Political parties and government leaders can say that education in poor countries is important for young people, but if there is no work, the situation is unlikely to improve.
Well organised projects for disposing of plastic waste could generate more profit in many areas than the millions that are transferred every year from Brussels to West African coastal states, much of which disappears into the pockets of corrupt officials and their relatives.
If a green organisation such as WFF or Greenpeace were to pick this up, they could kill environmental and humanitarian birds with one stone.
Closer to home, North Sea and Wadden Zee fishermen continue to make a major contribution to cleaning up plastic marine waste. Around the year 2000 the first fishing vessels began to land waste caught in their gear. At least 150 Dutch and Belgian skippers now participate in fishing for litter.
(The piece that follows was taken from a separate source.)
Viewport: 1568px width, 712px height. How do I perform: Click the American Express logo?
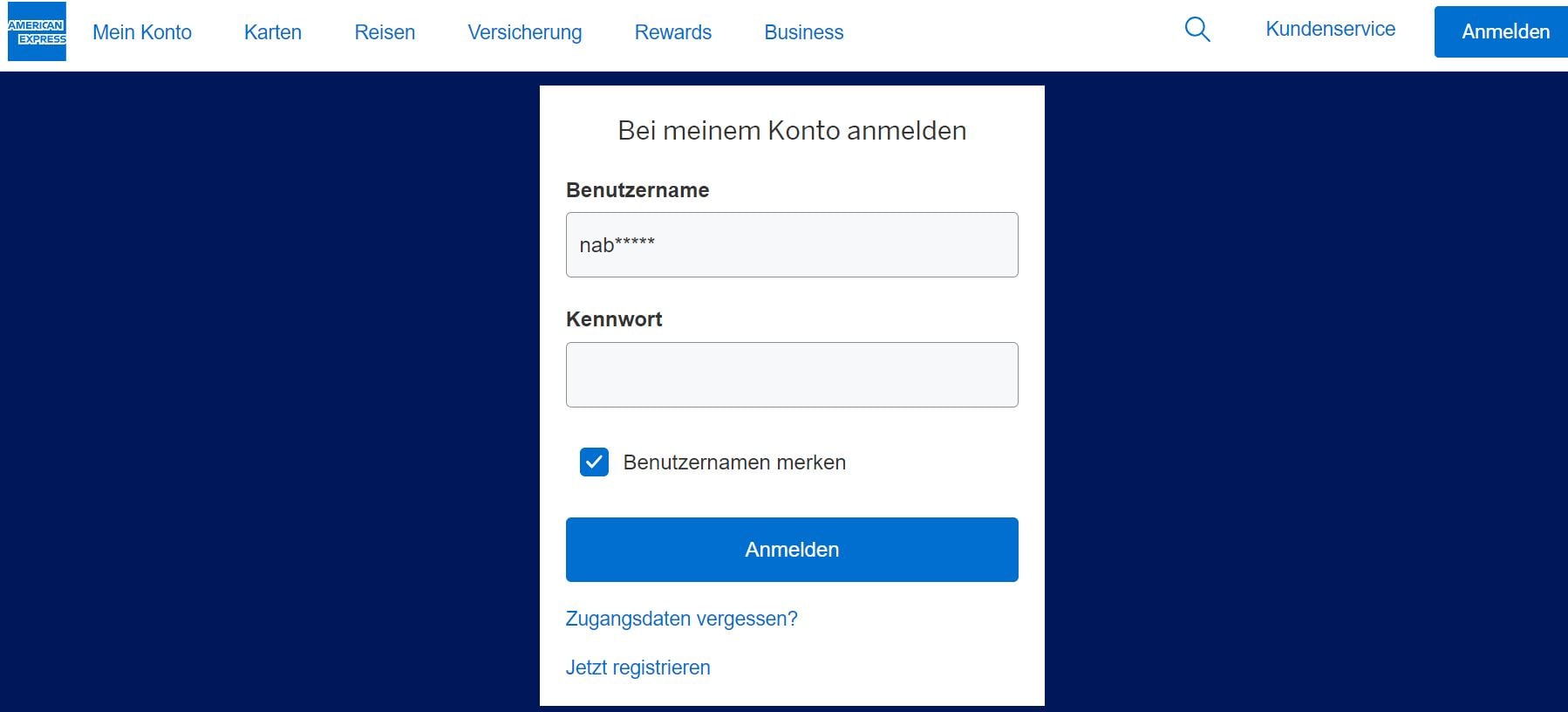click(x=37, y=32)
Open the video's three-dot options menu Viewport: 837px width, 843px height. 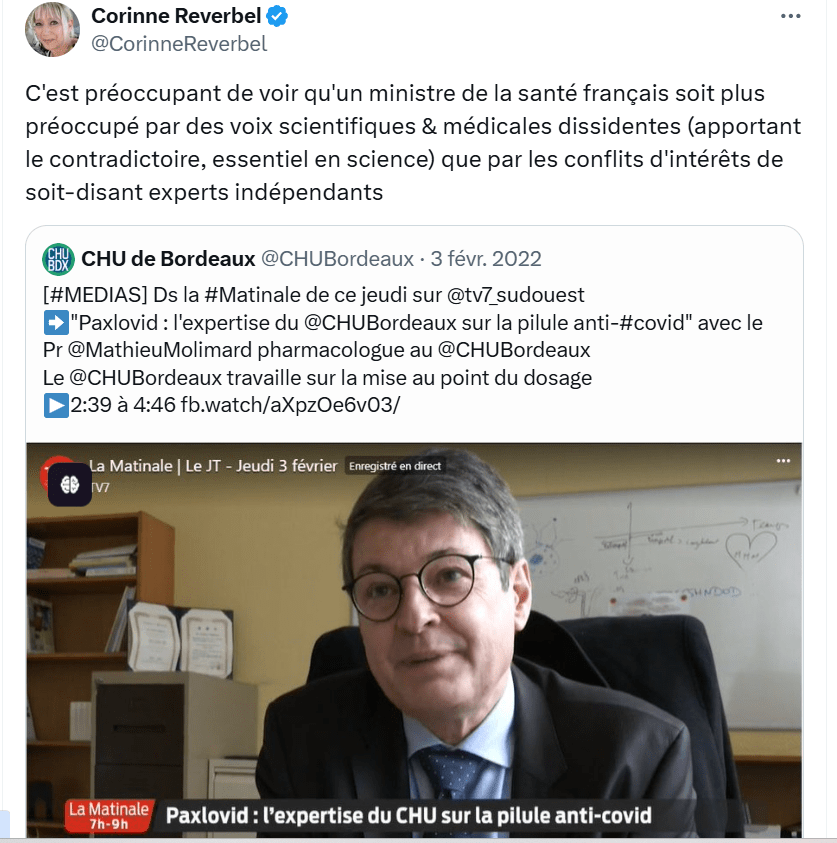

Fishermen were also active in collecting waste after the MSC Zoë disaster, picking up garbage on a weekly basis, and at the same time testing biodegradable replacements for plastic dolly rope, which protect nets against abrasion.
With approach at the source of the problem, and some help from our fishermen, we could solve the problem on our own doorstep.
In that respect, the millions of Euros invested in Boyan Slat’s The Ocean Cleanup project for Europe may have been a waste of money. If that invention could ever be used effectively and efficiently, and scaled up, there plenty of work to be done on the other side of the world.